Ever since I got back from my Europe trip, I’ve been doing my best to save money out of guilt: by mid-September (according to my goal) I should have had $6,000 saved, but I was actually far from that goal, and I needed to start making up for it. I thought, “I have six months left here. I still have a chance to save money!” So I’ve been making a conscious effort to be as frugal as possible by eating at home more and not going out as much; if I do go out, I make sure to attend more local events, rather than traveling to Seoul. Otherwise, my weekends consist of doing things that are free, like reading my Kindle, going for runs in the park, and watching the entire second season of Glee.
I’m doing better when it comes to saving, but I’m also starting to feel the wanderlust come back. I’ve been thinking a lot lately about my two-week paid winter vacation in January and whether or not I want to go somewhere for it. Actually, the question isn’t “Do I want to go?” because of course I want to; the question is “Should I spend money that I’m supposed to be saving?”
I debated on what to do for a few days, and then I came to a compromise: instead of going to China, Japan, and Thailand for my winter vacation like I had originally planned, I will just go to Thailand because one country is cheaper than three and Thailand would be the cheapest of them all; I will only travel for one week rather than two; I won’t buy souvenirs for everyone and their mom like I did when I went to Europe; I will make it work.
Even though I told myself I would make the aforementioned sacrifices in order to experience visiting one more country in Asia before I go back to the States, I still couldn’t shake the guilt: “Gina, you’re an adult now. You need to save your money for adult things, like going to grad school, getting married, buying a house, and your future babies.”
I struggled with this decision, and for a minute, I decided to just skip the trip and stay home. But then I talked myself out of it for many reasons: When I left for Korea, I told myself I would travel as much as possible within the next year because this year was my year to do so. Before Korea, I was in college and didn’t have the time nor the money to travel anywhere. After Korea, I’m going to be too busy with grad school, starting my career, getting married and eventually starting a family. I’m also going to have more bills once I go home, like rent and a car payment again. NOW is my time to be selfish with my hard-earned money. NOW is my time to see the world before I’m tied down again. Besides, my main objective for moving to Korea was to travel; saving money was also a reason, but it wasn’t the primary one, so I don’t even know why I made that overly-ambitious goal of saving $12,000 in the first place.
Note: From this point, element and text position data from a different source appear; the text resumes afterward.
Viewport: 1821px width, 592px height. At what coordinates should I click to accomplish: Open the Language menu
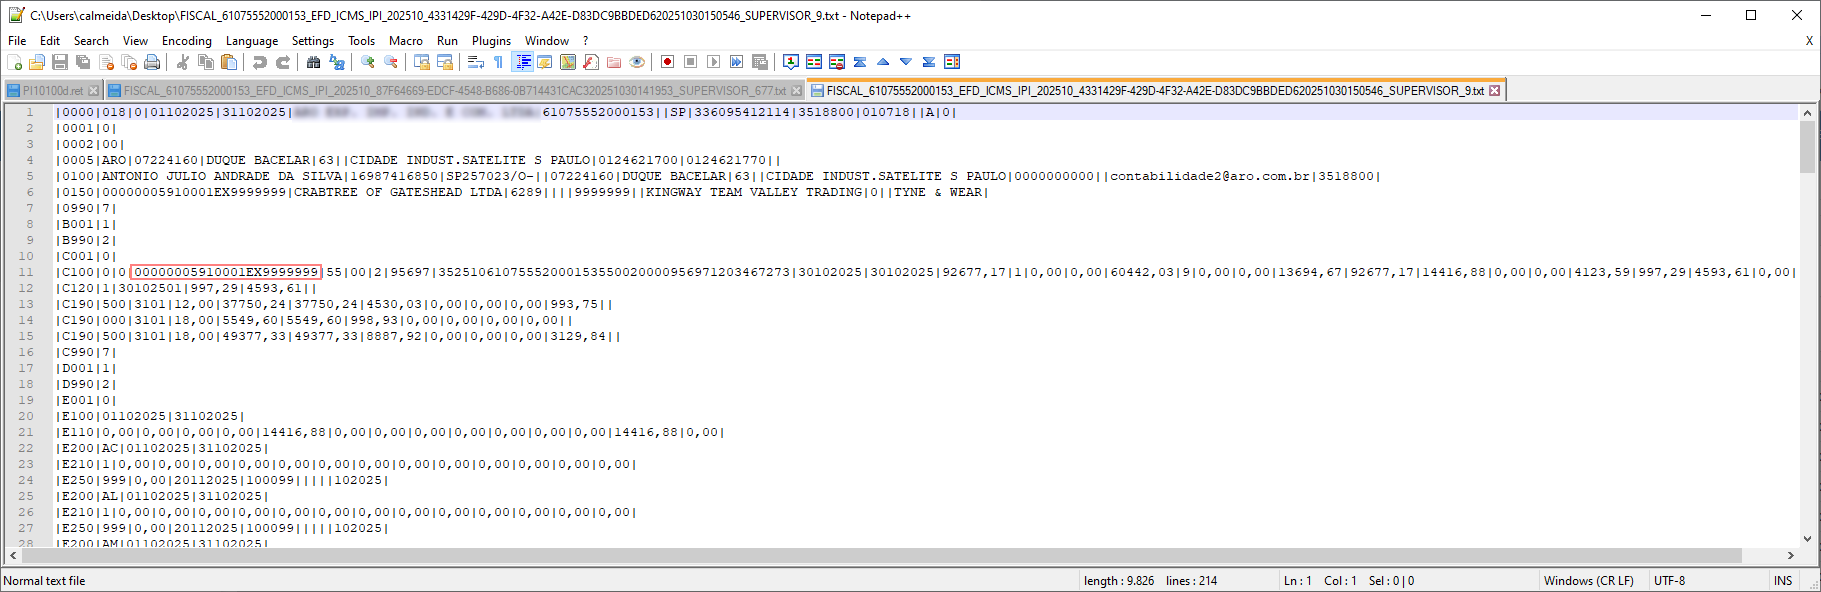[x=252, y=41]
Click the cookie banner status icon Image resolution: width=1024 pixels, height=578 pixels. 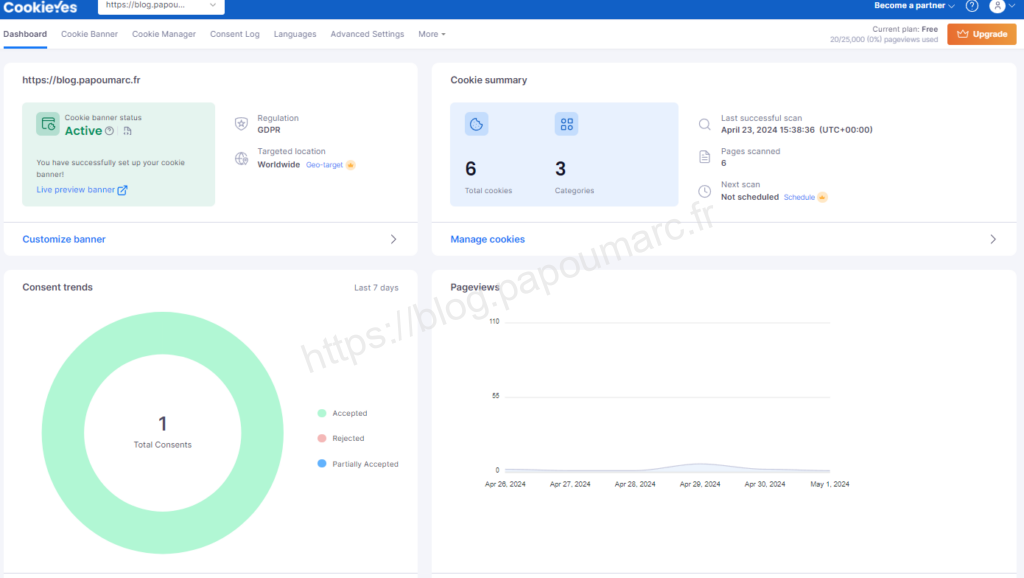(48, 124)
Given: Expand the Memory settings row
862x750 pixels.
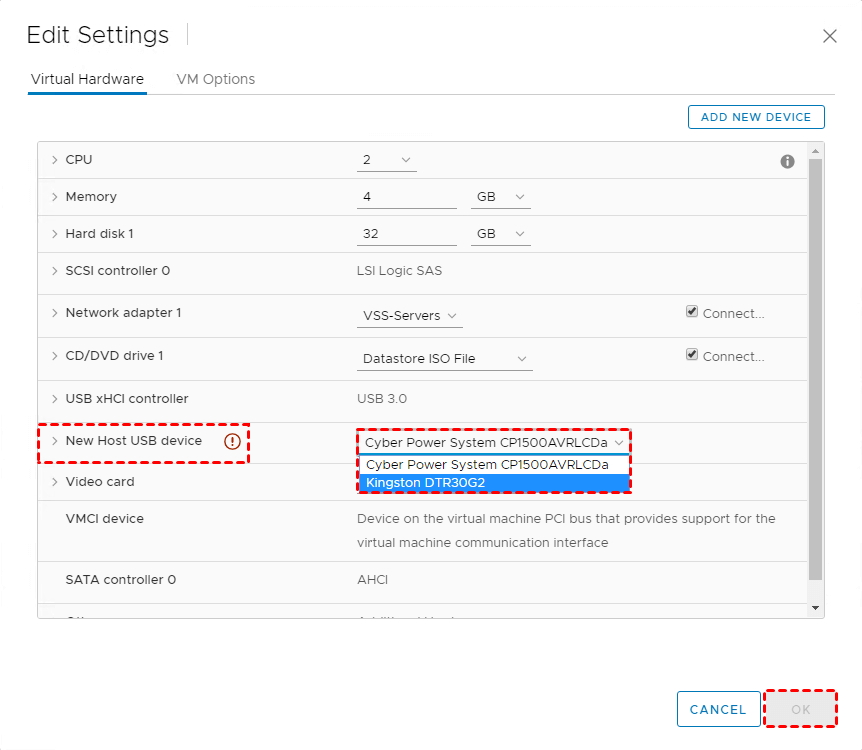Looking at the screenshot, I should tap(54, 197).

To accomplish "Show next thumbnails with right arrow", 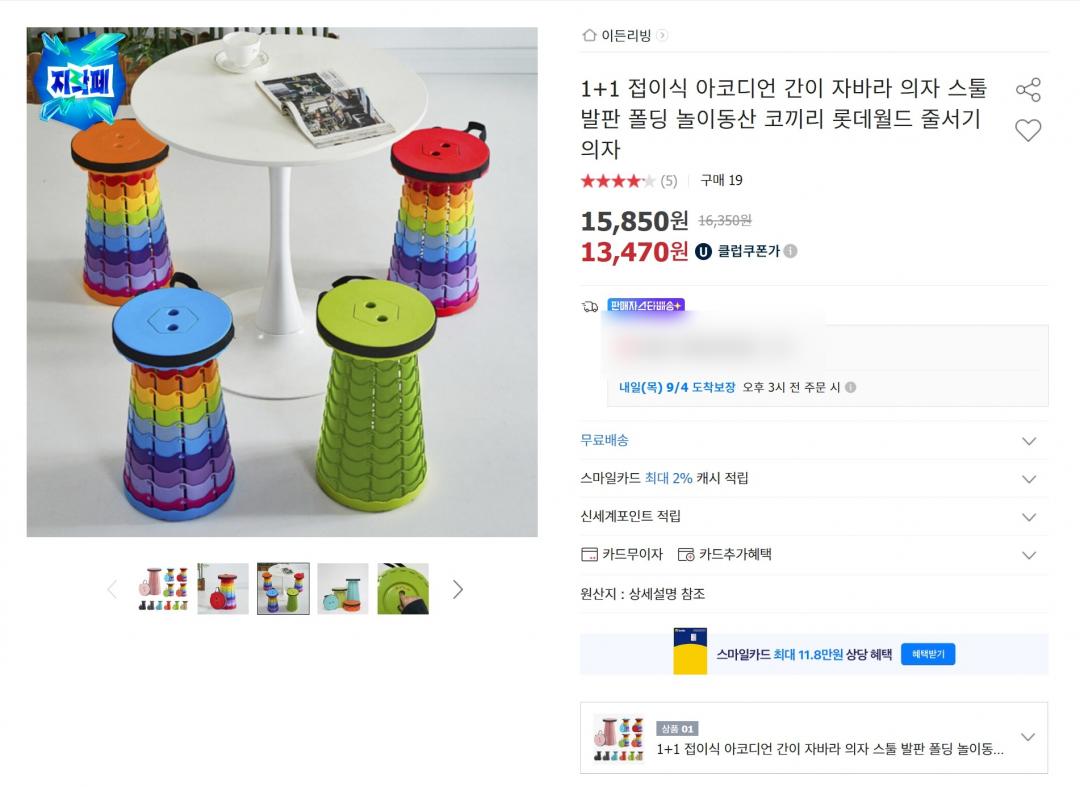I will pos(458,589).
Life isn’t just about paying off debt and saving up to buy a house; it’s about living. Yes, I am a 26-year-old adult, and every day I’m becoming a little more mature and learning what it means to really be an adult. However, I’m not quite ready to sacrifice my dream of seeing as much of the world as possible by becoming a slave to my student loans. That might sound irresponsible to some, but I figure as long as I keep on being frugal while I’m in Korea like I have been, pick up another tutoring job, and stick with my money-saving plan for Thailand, I can make this one last trip happen and still have some money saved by the time I move back. When I go home next April and find myself tied down again, then I will focus more on saving. But as for now, I have a trip to Thailand to plan.